Dataset entries:

>>>

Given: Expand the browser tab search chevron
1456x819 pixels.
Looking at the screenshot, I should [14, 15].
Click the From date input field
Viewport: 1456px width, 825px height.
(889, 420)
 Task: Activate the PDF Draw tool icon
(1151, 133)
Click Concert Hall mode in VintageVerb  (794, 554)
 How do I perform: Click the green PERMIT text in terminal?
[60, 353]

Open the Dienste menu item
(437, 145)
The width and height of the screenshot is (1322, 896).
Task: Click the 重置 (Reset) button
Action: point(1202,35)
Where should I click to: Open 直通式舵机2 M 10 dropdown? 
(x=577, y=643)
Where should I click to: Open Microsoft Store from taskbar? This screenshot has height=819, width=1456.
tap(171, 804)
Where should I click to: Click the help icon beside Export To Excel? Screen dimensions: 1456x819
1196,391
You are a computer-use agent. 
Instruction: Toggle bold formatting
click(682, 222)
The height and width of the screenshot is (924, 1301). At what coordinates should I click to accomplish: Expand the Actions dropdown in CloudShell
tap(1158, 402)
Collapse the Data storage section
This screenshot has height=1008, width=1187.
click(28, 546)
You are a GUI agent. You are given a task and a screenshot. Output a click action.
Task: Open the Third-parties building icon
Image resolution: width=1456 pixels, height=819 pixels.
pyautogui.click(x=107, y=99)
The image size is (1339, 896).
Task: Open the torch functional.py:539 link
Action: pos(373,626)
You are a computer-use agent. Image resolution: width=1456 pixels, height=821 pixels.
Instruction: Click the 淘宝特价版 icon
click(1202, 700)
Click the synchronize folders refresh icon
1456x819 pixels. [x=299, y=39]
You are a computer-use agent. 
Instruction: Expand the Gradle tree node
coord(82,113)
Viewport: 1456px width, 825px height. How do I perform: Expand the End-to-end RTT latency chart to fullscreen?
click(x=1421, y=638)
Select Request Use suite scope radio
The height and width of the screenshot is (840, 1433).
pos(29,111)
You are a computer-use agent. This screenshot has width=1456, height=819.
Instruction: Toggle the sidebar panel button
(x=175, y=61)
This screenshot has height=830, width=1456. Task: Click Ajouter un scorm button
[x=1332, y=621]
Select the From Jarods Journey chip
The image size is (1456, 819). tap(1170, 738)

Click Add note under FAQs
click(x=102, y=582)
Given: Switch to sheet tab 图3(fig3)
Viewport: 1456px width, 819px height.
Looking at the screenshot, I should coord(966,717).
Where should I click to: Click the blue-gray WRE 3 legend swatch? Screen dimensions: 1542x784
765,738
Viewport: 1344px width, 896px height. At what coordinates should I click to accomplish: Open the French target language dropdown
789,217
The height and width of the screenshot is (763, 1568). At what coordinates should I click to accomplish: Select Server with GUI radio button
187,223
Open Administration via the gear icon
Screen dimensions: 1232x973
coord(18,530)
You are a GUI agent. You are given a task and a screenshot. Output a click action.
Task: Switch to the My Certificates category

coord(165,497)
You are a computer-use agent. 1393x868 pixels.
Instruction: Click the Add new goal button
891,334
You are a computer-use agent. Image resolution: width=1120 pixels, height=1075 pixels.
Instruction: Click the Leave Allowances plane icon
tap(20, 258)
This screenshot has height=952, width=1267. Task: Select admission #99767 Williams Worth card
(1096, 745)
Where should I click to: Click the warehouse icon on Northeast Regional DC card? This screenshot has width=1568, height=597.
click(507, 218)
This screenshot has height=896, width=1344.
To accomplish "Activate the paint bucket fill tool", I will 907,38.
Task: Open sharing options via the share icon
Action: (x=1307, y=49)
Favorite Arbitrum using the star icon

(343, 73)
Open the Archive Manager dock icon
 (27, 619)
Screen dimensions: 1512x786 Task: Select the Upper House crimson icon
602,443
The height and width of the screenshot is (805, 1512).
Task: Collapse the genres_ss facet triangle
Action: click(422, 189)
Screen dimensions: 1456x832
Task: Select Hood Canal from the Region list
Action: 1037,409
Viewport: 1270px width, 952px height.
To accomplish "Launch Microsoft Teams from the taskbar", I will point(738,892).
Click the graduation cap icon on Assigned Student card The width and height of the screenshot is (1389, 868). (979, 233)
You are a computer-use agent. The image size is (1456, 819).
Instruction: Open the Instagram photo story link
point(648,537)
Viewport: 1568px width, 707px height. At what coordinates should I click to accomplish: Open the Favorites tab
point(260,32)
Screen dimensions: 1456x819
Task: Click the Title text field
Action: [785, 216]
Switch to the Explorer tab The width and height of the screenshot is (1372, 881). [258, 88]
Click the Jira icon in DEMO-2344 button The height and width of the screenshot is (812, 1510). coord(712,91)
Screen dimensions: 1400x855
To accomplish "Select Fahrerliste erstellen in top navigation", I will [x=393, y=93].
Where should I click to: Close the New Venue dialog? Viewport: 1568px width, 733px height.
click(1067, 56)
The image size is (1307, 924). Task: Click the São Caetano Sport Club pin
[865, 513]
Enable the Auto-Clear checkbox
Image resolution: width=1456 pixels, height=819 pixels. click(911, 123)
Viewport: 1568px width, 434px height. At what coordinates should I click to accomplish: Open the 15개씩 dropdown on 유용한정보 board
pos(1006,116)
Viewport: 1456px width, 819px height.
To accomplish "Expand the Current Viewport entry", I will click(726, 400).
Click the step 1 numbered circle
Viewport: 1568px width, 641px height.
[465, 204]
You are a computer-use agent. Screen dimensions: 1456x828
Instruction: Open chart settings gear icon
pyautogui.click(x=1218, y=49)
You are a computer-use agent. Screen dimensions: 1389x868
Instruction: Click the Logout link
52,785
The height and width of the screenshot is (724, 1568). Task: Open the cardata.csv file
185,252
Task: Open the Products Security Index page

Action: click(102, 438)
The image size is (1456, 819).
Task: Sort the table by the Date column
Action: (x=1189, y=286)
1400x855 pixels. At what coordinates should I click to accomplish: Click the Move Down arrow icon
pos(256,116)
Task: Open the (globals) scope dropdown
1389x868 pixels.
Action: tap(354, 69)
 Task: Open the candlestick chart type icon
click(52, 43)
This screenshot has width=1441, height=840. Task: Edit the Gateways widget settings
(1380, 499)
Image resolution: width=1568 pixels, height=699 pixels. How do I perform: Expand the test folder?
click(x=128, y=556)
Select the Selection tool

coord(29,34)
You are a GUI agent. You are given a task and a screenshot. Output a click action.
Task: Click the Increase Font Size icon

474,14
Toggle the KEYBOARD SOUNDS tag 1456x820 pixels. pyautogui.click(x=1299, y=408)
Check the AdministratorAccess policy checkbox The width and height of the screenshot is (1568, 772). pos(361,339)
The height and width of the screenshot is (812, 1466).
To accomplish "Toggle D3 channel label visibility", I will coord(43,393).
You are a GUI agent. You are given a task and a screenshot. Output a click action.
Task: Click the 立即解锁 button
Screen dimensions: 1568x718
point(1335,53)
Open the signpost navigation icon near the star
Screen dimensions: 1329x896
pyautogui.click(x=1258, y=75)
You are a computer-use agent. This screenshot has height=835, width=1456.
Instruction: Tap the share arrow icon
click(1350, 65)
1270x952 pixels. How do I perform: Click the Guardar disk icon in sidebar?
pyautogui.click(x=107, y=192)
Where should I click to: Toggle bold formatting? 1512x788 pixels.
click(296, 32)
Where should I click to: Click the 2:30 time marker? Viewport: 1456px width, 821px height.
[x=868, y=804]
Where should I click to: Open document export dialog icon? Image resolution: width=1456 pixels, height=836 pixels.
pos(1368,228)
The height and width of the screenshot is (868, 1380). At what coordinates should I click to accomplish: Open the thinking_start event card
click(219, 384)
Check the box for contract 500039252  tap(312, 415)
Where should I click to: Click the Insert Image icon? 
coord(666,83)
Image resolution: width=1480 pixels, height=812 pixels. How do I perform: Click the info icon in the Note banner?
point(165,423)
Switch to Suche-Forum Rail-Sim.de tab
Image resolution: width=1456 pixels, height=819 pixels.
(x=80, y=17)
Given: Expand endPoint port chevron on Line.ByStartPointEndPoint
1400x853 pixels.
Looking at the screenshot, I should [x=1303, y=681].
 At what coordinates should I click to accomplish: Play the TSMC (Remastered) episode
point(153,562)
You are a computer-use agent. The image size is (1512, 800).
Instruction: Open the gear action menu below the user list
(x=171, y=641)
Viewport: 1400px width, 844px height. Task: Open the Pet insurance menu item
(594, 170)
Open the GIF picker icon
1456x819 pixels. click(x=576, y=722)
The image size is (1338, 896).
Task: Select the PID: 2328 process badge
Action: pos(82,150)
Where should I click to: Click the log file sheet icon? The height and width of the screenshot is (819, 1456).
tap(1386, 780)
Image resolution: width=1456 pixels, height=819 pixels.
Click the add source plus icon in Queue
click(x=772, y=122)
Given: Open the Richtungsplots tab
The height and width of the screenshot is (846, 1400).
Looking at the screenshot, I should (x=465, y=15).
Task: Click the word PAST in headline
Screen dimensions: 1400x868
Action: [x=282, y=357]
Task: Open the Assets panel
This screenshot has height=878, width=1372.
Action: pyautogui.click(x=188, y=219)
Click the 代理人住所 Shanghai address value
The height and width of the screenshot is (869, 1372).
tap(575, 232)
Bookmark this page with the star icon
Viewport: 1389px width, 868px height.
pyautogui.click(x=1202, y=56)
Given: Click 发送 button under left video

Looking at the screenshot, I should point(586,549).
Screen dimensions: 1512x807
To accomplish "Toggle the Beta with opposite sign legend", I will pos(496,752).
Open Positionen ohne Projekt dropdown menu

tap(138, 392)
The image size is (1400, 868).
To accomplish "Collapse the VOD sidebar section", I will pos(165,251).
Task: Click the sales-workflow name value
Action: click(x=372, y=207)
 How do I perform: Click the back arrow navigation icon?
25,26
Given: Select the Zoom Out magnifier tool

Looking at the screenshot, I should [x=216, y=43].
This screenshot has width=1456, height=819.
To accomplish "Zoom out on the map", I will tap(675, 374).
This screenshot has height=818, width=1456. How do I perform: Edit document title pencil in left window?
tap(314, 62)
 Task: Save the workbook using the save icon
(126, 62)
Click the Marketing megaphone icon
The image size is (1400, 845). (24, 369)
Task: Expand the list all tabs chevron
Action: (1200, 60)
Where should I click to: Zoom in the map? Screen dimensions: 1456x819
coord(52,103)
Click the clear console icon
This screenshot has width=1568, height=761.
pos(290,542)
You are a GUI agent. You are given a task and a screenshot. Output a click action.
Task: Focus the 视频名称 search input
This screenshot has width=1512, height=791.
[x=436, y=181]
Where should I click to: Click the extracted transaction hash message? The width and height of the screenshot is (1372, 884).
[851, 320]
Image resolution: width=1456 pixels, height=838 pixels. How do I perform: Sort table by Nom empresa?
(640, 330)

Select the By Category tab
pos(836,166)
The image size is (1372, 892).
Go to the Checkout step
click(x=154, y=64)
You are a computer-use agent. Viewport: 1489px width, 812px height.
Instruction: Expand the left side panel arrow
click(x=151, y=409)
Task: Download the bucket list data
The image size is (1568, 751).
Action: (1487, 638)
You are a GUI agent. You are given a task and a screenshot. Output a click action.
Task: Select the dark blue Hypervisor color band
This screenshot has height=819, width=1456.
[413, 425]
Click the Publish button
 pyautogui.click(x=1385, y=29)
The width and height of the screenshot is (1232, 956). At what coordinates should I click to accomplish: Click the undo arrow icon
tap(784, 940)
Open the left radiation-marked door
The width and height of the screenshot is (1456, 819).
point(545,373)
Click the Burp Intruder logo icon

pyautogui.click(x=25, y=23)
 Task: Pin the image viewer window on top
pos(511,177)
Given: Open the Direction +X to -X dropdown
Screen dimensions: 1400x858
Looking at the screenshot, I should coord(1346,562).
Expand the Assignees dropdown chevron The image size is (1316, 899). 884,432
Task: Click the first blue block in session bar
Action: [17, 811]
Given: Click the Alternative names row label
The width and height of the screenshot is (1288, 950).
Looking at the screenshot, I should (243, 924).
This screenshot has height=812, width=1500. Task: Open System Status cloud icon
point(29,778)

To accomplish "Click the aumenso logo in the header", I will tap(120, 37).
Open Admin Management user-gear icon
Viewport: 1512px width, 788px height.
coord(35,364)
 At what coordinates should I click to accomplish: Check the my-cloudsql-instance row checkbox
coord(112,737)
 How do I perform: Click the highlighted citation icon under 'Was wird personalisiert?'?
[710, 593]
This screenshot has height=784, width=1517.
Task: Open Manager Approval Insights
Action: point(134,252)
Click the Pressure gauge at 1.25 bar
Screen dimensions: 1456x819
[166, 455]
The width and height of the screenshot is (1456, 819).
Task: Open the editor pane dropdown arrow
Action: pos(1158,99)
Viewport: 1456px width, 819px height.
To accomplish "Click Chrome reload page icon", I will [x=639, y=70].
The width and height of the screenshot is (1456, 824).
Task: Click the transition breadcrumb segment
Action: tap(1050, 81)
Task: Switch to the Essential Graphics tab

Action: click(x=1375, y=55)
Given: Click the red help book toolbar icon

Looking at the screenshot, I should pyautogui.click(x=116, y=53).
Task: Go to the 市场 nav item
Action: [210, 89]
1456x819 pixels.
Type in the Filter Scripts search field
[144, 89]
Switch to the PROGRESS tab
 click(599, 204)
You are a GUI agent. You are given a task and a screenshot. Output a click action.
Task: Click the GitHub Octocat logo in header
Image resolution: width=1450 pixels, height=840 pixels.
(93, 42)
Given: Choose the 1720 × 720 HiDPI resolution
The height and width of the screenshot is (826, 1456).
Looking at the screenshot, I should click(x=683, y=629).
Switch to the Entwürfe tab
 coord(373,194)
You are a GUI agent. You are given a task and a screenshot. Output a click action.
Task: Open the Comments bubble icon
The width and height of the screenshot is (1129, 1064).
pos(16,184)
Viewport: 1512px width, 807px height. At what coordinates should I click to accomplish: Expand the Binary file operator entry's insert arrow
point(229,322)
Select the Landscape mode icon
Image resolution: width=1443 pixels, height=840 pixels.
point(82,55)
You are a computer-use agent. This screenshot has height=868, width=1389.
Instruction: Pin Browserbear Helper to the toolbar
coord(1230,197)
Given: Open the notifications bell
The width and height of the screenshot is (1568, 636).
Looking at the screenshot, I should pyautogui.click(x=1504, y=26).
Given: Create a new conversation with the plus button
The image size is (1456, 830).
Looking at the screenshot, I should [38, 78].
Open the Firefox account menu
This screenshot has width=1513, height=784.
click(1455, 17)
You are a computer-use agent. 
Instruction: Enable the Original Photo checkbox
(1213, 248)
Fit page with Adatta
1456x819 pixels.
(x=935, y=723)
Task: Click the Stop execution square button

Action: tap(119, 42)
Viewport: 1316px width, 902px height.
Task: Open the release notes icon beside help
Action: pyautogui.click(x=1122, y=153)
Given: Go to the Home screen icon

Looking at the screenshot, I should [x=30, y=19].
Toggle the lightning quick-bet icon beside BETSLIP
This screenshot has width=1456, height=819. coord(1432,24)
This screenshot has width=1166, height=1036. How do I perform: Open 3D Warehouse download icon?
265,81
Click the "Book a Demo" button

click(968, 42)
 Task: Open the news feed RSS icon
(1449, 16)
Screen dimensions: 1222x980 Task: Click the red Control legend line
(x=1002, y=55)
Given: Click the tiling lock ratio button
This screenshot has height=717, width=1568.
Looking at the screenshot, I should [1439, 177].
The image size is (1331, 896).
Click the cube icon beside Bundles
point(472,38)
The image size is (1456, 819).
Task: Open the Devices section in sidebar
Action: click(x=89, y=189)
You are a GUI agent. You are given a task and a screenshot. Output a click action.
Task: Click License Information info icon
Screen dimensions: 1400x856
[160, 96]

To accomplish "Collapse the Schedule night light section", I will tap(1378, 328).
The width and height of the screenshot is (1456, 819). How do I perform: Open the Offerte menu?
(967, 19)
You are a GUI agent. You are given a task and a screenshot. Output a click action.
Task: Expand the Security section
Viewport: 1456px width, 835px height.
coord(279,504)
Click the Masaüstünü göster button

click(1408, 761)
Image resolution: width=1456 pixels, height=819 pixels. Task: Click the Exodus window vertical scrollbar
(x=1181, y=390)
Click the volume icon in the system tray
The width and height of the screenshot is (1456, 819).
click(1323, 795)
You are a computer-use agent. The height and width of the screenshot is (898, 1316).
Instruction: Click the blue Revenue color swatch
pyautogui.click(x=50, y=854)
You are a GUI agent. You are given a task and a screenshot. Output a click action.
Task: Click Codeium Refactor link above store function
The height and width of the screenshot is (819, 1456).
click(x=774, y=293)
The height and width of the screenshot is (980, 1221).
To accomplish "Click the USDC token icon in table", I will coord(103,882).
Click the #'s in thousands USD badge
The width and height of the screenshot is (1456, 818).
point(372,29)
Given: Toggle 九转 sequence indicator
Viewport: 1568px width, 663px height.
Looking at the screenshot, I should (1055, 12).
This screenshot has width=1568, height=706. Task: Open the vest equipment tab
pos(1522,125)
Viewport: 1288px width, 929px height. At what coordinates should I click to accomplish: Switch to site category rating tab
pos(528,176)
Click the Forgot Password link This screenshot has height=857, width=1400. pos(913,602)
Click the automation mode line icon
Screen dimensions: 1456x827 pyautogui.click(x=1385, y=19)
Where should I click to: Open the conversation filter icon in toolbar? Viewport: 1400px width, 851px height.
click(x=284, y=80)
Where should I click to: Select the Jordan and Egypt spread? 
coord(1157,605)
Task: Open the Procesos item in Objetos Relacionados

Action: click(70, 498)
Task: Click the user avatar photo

<<<

◆ **WORK INSTRUCTION**: Above are some lines. Repeat exactly, and only, those from the line that has "Task: Switch to the My Certificates category" through the line that has "You are a computer-use agent. Image resolution: width=1120".

◆ **COMPLETED TASK**:
Task: Switch to the My Certificates category

coord(165,497)
You are a computer-use agent. 1393x868 pixels.
Instruction: Click the Add new goal button
891,334
You are a computer-use agent. Image resolution: width=1120 pixels, height=1075 pixels.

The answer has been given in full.